▶ **Exercise goal**
Copy nothing before the line containing "Where should I click to: Check". Reproduce that line and all that follow, exactly, through the end of the records.

▶ **Records to use**
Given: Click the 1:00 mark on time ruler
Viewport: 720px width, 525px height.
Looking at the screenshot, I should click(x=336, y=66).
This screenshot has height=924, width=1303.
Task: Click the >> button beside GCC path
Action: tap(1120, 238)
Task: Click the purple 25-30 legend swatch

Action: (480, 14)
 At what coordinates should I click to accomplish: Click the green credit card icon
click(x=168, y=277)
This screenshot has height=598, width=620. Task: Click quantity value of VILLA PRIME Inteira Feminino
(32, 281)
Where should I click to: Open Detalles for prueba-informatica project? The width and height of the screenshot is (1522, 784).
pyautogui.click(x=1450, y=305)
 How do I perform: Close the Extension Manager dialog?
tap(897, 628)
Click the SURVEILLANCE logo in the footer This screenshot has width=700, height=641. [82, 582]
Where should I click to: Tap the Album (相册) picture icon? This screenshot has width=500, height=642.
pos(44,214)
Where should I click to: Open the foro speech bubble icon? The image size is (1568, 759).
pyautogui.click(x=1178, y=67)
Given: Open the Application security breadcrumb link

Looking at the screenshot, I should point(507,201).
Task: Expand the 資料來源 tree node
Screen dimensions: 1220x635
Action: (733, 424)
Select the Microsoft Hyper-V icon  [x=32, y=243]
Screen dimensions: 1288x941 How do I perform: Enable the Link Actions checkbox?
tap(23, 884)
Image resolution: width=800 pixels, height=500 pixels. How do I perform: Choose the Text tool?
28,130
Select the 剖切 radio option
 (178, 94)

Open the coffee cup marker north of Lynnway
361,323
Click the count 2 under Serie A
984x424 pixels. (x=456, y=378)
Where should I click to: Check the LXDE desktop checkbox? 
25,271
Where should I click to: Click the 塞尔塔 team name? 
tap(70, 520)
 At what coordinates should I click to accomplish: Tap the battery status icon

▶ **Worked solution**
Where should I click to: Check the LXDE desktop checkbox? 
25,271
Where should I click to: Click the 塞尔塔 team name? 
tap(70, 520)
 At what coordinates should I click to accomplish: Tap the battery status icon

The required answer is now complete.